Facile fabrication of N-doped RGO decorated CoS2 nanoparticles as advanced integrated electrode for enhanced supercapacitor performance

Abstract

Transition metal sulfides (TMSs) are a class of advanced electrode materials for new energy storage devices with superior performance due to their many advantages, such as high specific capacity, good conductivity, low electronegativity, high redox activity, rich variety and low price. Herein, we developed N-doped reduced graphene oxide (N-RGO) decorated CoS₂ nanoparticles nanohybrids (N-RGO/CoS₂, denoted as NGCS) by a facile hydrothermal method.
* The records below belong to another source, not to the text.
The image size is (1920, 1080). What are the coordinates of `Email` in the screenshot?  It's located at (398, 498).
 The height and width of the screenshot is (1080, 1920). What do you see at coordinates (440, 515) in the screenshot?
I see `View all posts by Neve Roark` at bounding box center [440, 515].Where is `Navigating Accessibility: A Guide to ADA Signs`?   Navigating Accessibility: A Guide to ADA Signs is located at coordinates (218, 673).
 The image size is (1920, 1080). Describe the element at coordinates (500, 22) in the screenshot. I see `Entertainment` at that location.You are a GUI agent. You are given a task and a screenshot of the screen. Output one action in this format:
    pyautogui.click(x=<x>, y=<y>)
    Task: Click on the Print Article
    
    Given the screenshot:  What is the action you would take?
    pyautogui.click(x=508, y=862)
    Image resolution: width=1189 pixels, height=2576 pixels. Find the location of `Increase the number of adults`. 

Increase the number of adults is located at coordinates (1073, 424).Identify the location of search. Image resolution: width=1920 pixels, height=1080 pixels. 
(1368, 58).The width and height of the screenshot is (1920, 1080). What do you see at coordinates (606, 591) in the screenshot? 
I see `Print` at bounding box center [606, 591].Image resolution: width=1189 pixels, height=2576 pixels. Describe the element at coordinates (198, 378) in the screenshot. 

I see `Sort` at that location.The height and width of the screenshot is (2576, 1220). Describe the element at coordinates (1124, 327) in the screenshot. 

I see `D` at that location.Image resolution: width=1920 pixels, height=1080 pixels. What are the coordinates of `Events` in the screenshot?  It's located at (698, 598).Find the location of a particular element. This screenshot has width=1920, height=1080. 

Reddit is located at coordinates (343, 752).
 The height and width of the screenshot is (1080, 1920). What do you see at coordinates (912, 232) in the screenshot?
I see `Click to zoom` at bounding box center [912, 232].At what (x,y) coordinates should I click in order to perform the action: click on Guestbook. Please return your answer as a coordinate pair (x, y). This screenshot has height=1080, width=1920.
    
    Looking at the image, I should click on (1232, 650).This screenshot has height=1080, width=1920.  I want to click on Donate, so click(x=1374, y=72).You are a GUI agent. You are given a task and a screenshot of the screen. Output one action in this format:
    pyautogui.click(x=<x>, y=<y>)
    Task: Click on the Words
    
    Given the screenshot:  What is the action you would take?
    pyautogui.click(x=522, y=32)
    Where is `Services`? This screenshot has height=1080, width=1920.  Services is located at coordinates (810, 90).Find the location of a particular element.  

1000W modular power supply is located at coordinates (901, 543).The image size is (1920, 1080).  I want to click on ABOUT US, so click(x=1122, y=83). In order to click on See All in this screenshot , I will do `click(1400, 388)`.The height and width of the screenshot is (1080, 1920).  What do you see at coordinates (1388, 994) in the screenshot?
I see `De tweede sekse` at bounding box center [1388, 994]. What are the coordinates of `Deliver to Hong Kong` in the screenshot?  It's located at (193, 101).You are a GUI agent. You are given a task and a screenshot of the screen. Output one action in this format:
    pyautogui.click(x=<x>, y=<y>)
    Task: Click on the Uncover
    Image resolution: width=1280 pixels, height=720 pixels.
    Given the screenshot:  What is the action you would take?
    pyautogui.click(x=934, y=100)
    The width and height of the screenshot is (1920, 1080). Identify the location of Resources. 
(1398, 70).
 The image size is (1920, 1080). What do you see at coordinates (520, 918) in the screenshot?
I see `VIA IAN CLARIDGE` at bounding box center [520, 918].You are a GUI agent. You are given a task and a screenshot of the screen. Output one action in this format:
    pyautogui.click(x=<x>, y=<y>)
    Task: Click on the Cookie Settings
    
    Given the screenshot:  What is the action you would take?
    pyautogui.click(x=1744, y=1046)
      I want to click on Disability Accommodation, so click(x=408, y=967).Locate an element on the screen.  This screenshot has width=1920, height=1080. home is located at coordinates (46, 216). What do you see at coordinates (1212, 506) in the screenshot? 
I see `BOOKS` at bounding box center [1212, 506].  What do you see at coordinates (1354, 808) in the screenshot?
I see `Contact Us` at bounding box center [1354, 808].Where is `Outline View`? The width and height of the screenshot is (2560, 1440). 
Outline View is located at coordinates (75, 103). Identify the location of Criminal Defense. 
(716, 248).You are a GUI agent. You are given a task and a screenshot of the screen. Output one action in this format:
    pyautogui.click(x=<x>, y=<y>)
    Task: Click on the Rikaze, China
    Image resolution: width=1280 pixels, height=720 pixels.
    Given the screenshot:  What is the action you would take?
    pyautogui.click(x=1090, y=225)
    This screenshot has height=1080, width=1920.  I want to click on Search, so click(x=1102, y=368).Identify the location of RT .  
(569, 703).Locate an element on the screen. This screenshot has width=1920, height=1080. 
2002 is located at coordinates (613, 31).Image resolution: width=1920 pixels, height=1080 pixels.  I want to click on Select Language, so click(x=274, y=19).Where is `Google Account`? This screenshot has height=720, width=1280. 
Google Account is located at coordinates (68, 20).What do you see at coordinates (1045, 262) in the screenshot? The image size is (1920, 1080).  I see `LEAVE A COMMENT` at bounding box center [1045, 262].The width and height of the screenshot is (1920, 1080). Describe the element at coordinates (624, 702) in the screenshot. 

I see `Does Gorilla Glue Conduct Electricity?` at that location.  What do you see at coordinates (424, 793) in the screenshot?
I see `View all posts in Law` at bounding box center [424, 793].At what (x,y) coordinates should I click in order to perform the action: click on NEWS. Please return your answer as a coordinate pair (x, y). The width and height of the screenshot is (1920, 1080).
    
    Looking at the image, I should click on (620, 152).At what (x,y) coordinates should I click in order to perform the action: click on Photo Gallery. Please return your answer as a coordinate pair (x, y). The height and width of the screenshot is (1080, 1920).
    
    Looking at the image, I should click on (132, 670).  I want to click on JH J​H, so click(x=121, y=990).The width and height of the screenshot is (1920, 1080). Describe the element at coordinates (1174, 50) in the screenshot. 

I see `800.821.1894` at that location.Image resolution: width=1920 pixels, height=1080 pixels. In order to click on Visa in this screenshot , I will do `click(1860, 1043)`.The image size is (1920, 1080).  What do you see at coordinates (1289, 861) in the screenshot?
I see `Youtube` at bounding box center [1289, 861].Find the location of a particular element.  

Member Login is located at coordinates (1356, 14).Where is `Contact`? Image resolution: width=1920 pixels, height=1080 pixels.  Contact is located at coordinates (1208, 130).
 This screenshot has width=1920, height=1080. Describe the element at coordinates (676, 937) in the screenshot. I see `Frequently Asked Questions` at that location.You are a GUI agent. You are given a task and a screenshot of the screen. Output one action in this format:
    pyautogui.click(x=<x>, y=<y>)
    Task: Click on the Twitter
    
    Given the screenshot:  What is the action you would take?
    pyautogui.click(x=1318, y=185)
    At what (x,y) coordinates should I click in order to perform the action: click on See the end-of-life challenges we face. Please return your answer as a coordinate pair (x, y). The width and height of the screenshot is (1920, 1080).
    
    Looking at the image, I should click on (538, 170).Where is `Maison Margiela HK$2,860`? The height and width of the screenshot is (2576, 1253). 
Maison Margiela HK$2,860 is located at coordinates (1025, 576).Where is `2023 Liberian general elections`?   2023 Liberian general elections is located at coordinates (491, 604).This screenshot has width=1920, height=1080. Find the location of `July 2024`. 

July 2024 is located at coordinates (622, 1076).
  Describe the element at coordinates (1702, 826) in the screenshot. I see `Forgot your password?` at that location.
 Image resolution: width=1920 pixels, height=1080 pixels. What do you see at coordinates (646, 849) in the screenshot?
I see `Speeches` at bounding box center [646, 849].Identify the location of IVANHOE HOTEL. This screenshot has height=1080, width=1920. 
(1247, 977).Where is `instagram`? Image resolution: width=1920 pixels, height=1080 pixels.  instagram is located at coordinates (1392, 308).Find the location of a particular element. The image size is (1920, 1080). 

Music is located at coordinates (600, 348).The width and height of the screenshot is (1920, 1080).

The doped-N process enriches the specific surface area and porosity of RGO nanosheets, which not only forms rich network nanostructures conducive to rapid charge/ion transport, but also promotes more dispersed anchoring of CoS₂, resulting in the formation of smaller-sized CoS₂ nanoparticles that can provide rich and exposed electroactive sites. Therefore, such unique hierarchical porous nanostructures help all components in the nanohybrids to “complement each other's strengths”, so that the fabricated NGCS electrode exhibits a high specific capacitance of 797.1 F g⁻¹ at 0.6 A g⁻¹ and an excellent rate capability with 77.5 % retention (20 A g⁻¹). Furthermore, the assembled NGCS//AC hybrid supercapacitor (HSC) delivers excellent energy density of 41.4 Wh kg⁻¹ (at 719.7 W kg⁻¹) and long-term cyclability with 86.02 % capacitance retention after 13,000 cycles, presenting a promising application potential in new high-performance energy storage and conversion devices.